I - A preterição de formalidades legais na venda efectuada pelo administrador da insolvência não constitui fundamento da declaração de ineficácia do acto de alienação dos bens nem de nulidade da venda.
 
II - A declaração da ineficácia do acto relativamente à massa insolvente, só pode ser declarada nos termos do artigo 163.º do CIRE se, em acção declarativa, a instaurar, nomeadamente pelos credores, for reconhecido que a violação do disposto nos artigos 161º e 162º do CIRE conduziu a um manifesto desequilíbrio entre as obrigações assumidas pelo administrador da insolvência e as do adquirente do bem.
 
III - Não obstante, isso não afasta a eventual responsabilidade do Srº. Administrador da insolvência, que poderá responder pelos danos causados à devedora e aos credores (artigo 59.º do CIRE),
 

2. Na fundamentação do acórdão afirma-se o seguinte:

"Entre as [...] funções consignadas no artigo 55.º incumbe ao administrador da insolvência promover a venda dos bens do insolvente, tendo em vista o pagamento das dívidas do insolvente [alínea a), do n.º 1].
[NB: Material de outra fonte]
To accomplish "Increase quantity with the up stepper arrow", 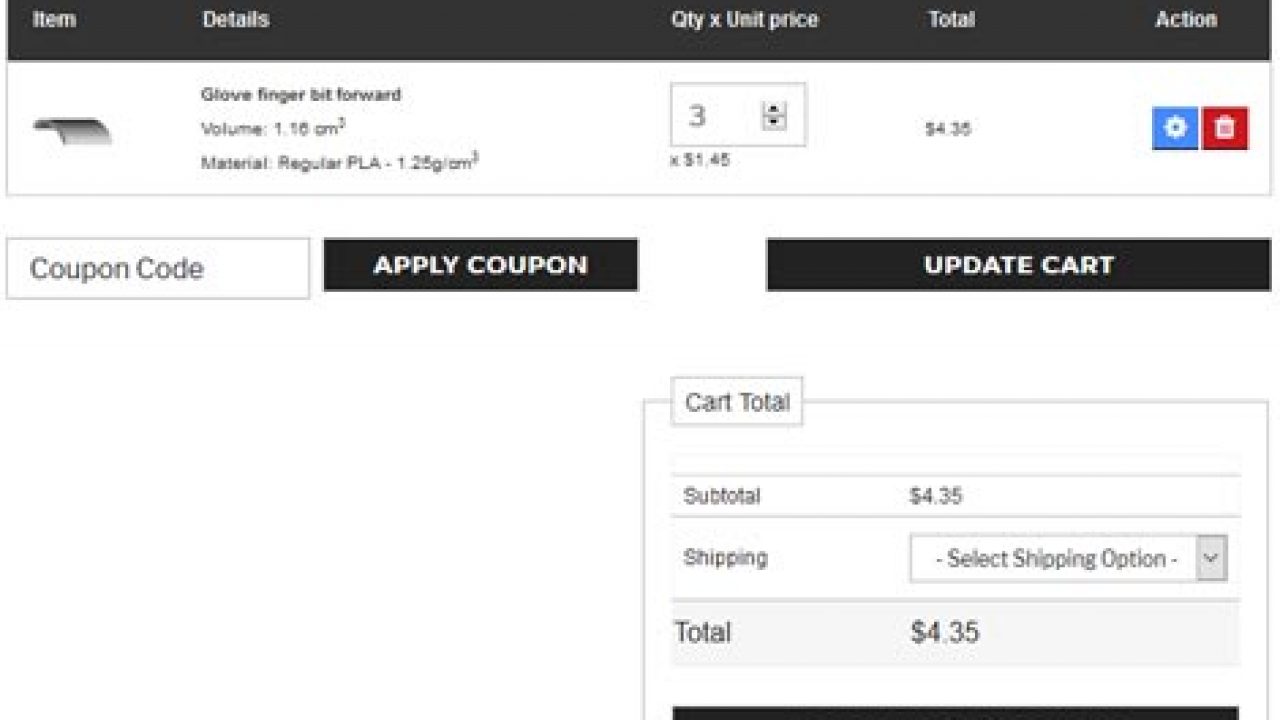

Tais funções são exercidas sob a fiscalização da Comissão de Credores ou, na falta desta, pela Assembleia de Credores, e pelo juiz do processo (artigos 55.º, n.º 5, 58.º e 68.º), sendo que, no exercício desse poder de fiscalização, o juiz pode, a todo o tempo, destituir o administrador da insolvência e substituí-lo por outro, se, ouvidos a comissão de credores, quando exista, o devedor e o próprio administrador da insolvência, considere, fundadamente, existir justa causa (artigo 56.º).

O administrador responde pelos danos causados ao devedor e aos credores da insolvência e da massa insolvente pela inobservância culposa dos deveres que lhe incumbem, sendo a sua culpa apreciada pela diligência de um administrador da insolvência criterioso e ordenado (artigo 59.º, n.º 1). O administrador responde igualmente pelos danos causados aos credores da massa insolvente se esta for insuficiente para satisfazer integralmente os respectivos direitos e estes resultarem de acto do administrador (artigo 59.º, n.º 2).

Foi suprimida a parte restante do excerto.